[DOCUMENT EXCERPT]
━━━━
If truth were told, there was not much poetry about Manchester United last night. After a mainly limp display, they won the European Cup with two goals in injury time, scored by their substitutes, Teddy Sheringham and Ole Gunnar Solskjaer. No poetry but extraordinary melodrama to complete a fantastic triple of FA Premiership, FA Cup and European Champions League.
Manchester United won the treble. I claimed a modest double. Like many others in the crowd, judging by the ages of the tremendous Manchester fans, I was also there in 1968 when United last won the European Cup.
I've been a Manchester United for 44 years: ever since my father took me to see the "A" team, including several future Busby Babes, playing a local cloggers' eleven, Ball Hey Green, in a park in my home town south of Manchester.
My bleakest memory of childhood is the sickening feeling in my stomach as an eight- year-old when I heard someone say that the Manchester United plane had crashed. As a teenager, I watched the great United team of Charlton, Law, Best and Crerand home and away from 1965 to 1969. I went to the 1968 final because I'd earned the right to do so. I queued outside Old Trafford with my grubby sheet of tokens from home games and my dog- eared collection of away programmes.
Thirty years on I have clear but surreal memories of the 1968 final (unlike most of the games I saw in that era, which have faded into a red and white mist). Did United really play in all blue that night? Did Bobby Charlton really score with a header (the only time I ever remember him using that bald pate except for thinking)?
Thirty years from now, if I'm spared, I will have equally surreal memories of last night's final against Bayern Munich. Did Manchester United really out-German the Germans? Did they score an equalising goal (after letting in a soft opener early in the game) when Peter Schmeichel, playing his last game in the United goal, came up for a corner in injury time? In the confusion that followed, did Teddy Sheringham, mostly injured and ignored this season, put the ball in the Bayern net? Seconds later did Solskjaer do the same?
━━━━
[WHAT YOU WILL DO]
• A. Check each statement against the account of Manchester United's European Cup win, and answer yes or no with the exact words of the account that decide it. (i) Both of United's goals came from substitutes. (ii) The writer was not at the 1968 final. (iii) As a teenager, the writer watched United both home and away from 1965 to 1969.
• B. Write the next part of the first-person account of Manchester United's European Cup win, picking up after its final sentence.

[PROVIDED MATERIAL]
━━━━
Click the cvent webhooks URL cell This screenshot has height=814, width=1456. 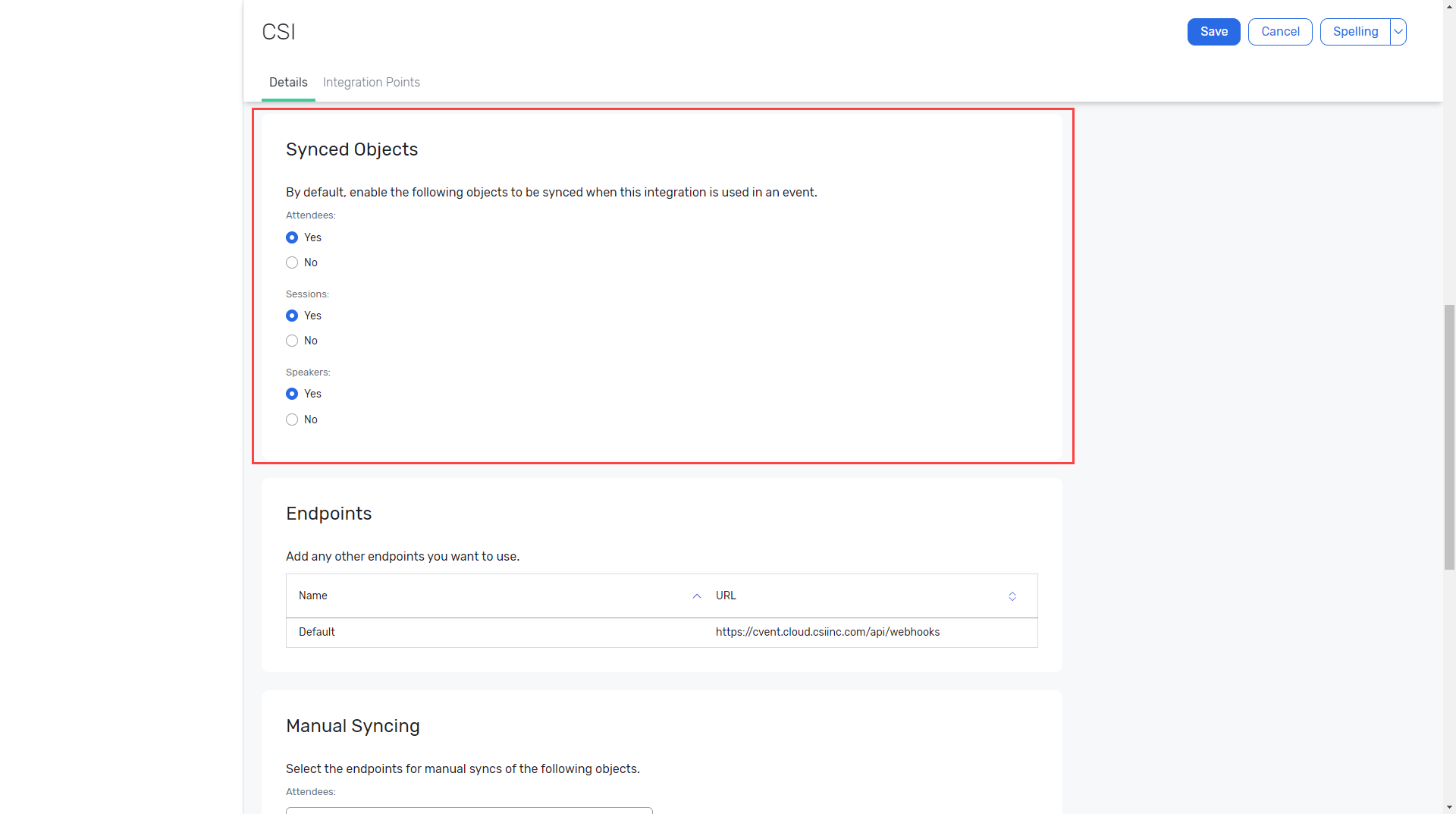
━━━━
[THE RESULTS]
• A.
(i) Yes: "scored by their substitutes, Teddy Sheringham and Ole Gunnar Solskjaer"
(ii) No: "I went to the 1968 final because I'd earned the right to do so."
(iii) Yes: "As a teenager, I watched the great United team of Charlton, Law, Best and Crerand home and away from 1965 to 1969."

• B.
At the risk of infuriating United fans who were not there last night - and the legions who were locked out last night I have to admit that I had no right to a ticket for the European Cup final. It was five years since I had seen a United game in the flesh. Working in France, with a wife and three children and with United tickets difficult to come by I had become a Radio 5 Live and Sky TV armchair fan. And yet I've suffered as many joys and heartaches, and heart attacks, as any Old Trafford season ticket holder in this extraordinary season.
I got the ticket through a friend who lives in Barcelona who has a friend who has a friend ... Suddenly I was watching a live match again and remembering how much better a football match looks when you can see the whole of the green baize cloth and all 22 players.
Suddenly I was seeing, physically for the first time, my new young heroes David Beckham, Gary Neville and Nicky Butt, who had not been born the last time I regularly watched United in the early 1970s.
It was also wonderful to be once again among the enormous family of Manchester United fans. Okay, they didn't all come from Manchester, there were banners from Swansea, Oxford, Scotland, Rugby, Sri Lanka, Holland, Malta, Carrickfergus and Tamworth. But who complains if the audience at Covent Garden doesn't come just from Soho? Or if the audience for the Royal Shakespeare Company does not come from Warwickshire alone?
For long periods in the game it seemed like David Beckham was playing 11 6ft Germans on his own: David versus the whole team of Goliath.
As I get older, anxiety about my team has reached almost psychotic proportions. I spent the quarter-final second leg against Inter Milan pacing the streets of Paris, unable to watch the game on television. A friend kept me in touch with the score by mobile phone. Does my wife think I'm crazy? Of course she does.
As a younger fan I hardly worried about the result of games. But there's something more than that. All through this season I and millions of other United fans have had a sense of something exhilarating and special in the making. A wonderful young team, a team built around a core of local boys and United fans since boyhood, was rising to the level, perhaps beyond the level, of great United teams of the past.
Strangely enough, I felt no anxiety - or no crippling anxiety - last night. I was resigned. Disappointed. I though United had played poorly and lost. Time to pack up our troubles in an old kit bag and try to smile, smile, smile.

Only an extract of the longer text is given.